## Task instructions
Where a record contains a picture, omit it; otherwise reproduce the listing exactly.

## Data provided
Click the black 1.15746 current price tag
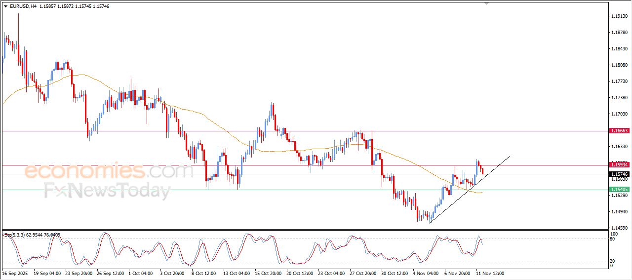 click(x=619, y=174)
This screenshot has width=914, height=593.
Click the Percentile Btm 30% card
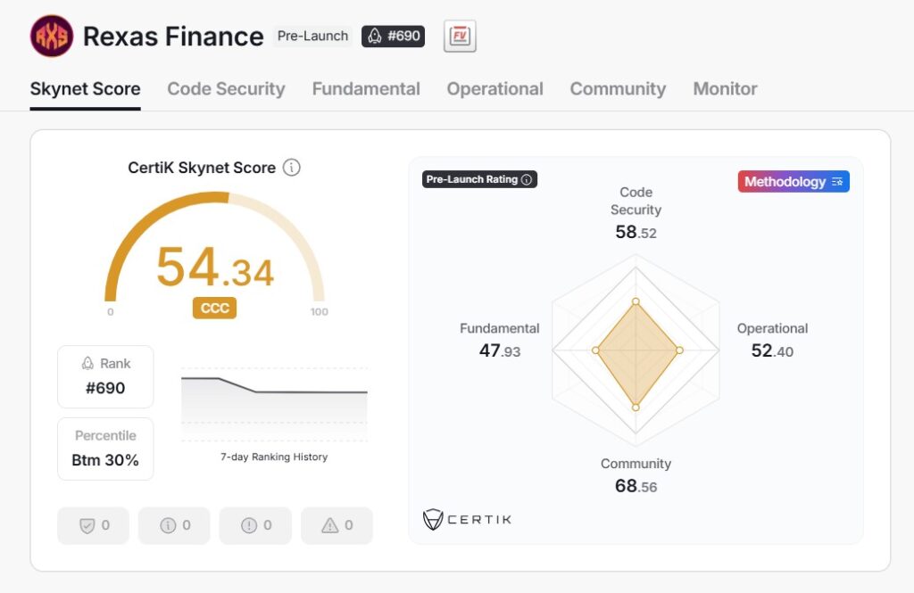105,449
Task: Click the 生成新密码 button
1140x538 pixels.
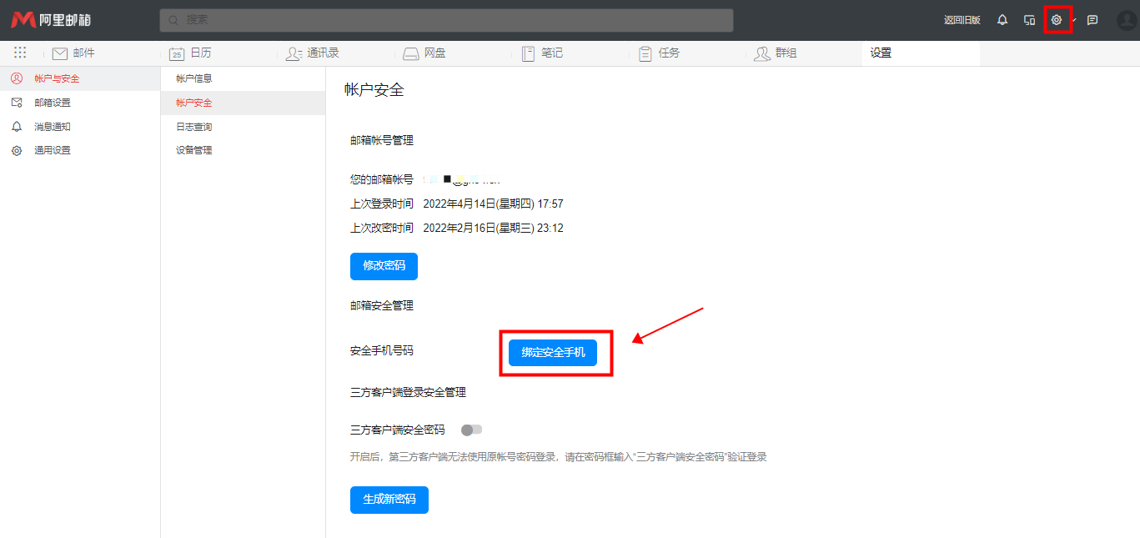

## Result for this exercise
Click the black 1.15746 current price tag
 click(x=619, y=174)
This screenshot has width=914, height=593.
Click the Percentile Btm 30% card
105,449
Task: Click the 生成新密码 button
1140x538 pixels.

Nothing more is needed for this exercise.